Assessment

The lethal dose of ethylene glycol is 1 to 2 ml/kg. Like methanol, the toxicity of ethylene glycol is mediated through its metabolites of which glycolate and oxalate are the most important. However, unlike methanol, ethylene glycol causes central nervous system depression and inebriation in a similar manner to ethanol. The toxicity of ethylene glycol results from a combination of the severe metabolic acidosis caused by glycolic acid and the precipitation of calcium oxalate crystals, with impaired organ function as a result.

Ethylene glycol poisoning is characterized by an initial central nervous system depression phase with inebriation progressing to coma. Following a short latent period of 4 to 12 h, the signs and symptoms due to the metabolites start to appear. The increasing accumulation of glycolic acid leads to severe metabolic acidosis and increasing hyperventilation. For unknown reasons, elevated blood pressure and tachycardia are usually prominent features.

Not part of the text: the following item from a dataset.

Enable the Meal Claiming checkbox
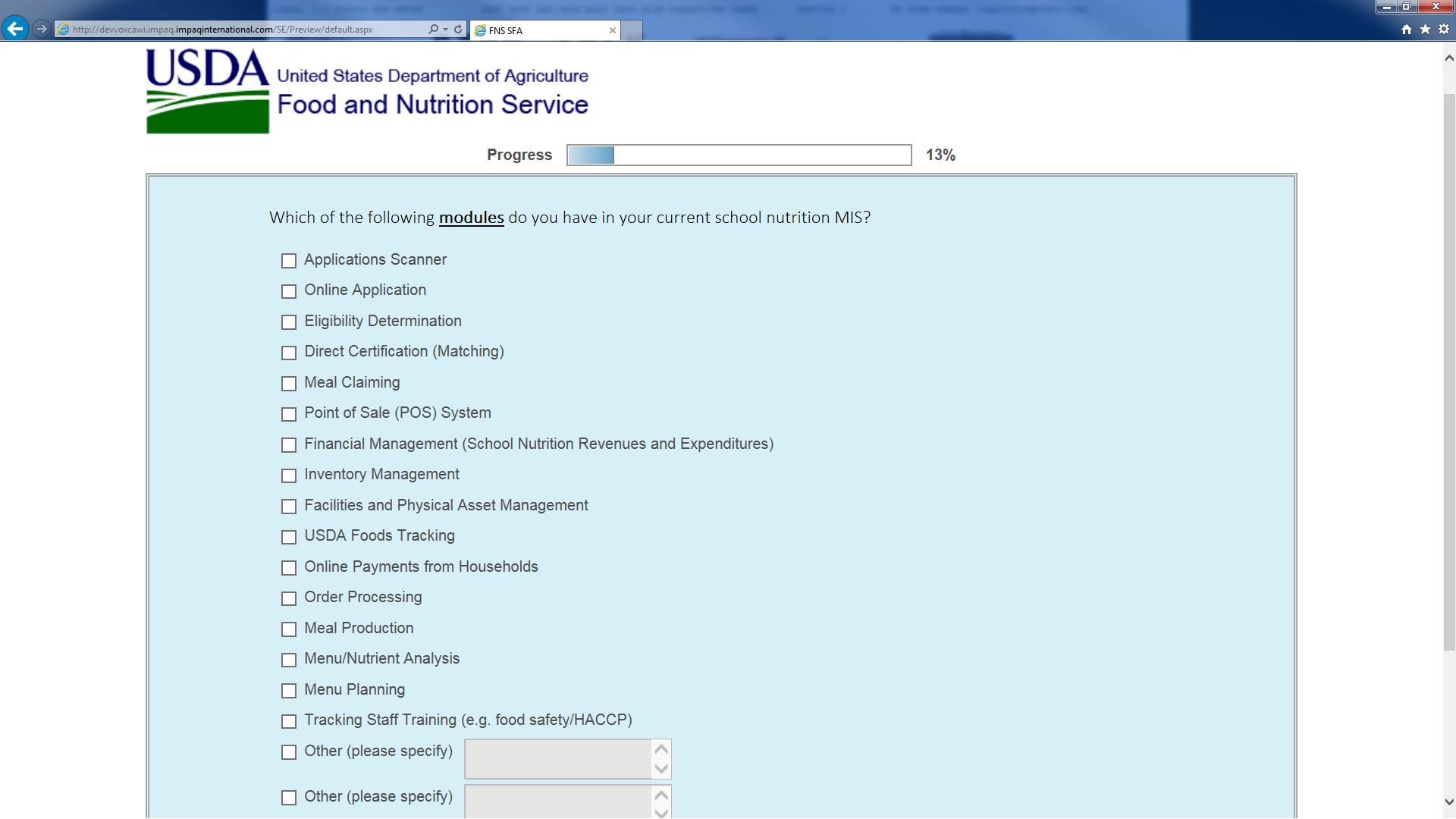 pos(289,384)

Without adequate treatment, the patient will deteriorate rapidly. In addition to central nervous system depression (cerebral edema occurs), convulsions, oliguric renal failure, and respiratory problems usually develop. Pulmonary infiltrations may be observed radiologically but these changes are thought to be non-infective in origin. In severe cases acute respiratory distress syndrome may develop.